▶ [TASK GOAL]:
Determine the count of lines in the following entries that contain the string "agent". Write only the number.

*** Block opens ***

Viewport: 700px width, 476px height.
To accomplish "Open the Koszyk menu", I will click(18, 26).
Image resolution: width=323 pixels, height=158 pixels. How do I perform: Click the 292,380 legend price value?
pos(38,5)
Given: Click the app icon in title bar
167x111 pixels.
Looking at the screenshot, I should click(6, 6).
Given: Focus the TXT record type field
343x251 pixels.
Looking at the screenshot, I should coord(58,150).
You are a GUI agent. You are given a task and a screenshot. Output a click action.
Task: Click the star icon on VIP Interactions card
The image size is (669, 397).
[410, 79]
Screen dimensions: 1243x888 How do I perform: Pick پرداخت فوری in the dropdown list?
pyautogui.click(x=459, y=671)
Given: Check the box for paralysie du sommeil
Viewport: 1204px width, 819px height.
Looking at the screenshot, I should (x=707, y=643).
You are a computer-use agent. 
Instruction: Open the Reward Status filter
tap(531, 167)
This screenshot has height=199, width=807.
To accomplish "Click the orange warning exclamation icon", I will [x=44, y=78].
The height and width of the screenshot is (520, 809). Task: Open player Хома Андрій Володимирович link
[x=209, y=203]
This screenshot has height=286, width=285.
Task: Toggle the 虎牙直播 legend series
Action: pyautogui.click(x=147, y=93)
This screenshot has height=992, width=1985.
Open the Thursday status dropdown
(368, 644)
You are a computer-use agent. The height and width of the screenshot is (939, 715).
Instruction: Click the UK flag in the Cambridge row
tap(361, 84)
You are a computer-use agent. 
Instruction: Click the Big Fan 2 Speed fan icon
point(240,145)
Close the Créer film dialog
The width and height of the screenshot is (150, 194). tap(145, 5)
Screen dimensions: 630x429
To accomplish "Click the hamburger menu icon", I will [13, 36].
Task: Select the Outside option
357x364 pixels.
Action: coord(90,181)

*** Block closes ***

▶ [YOUR SOLUTION]:
4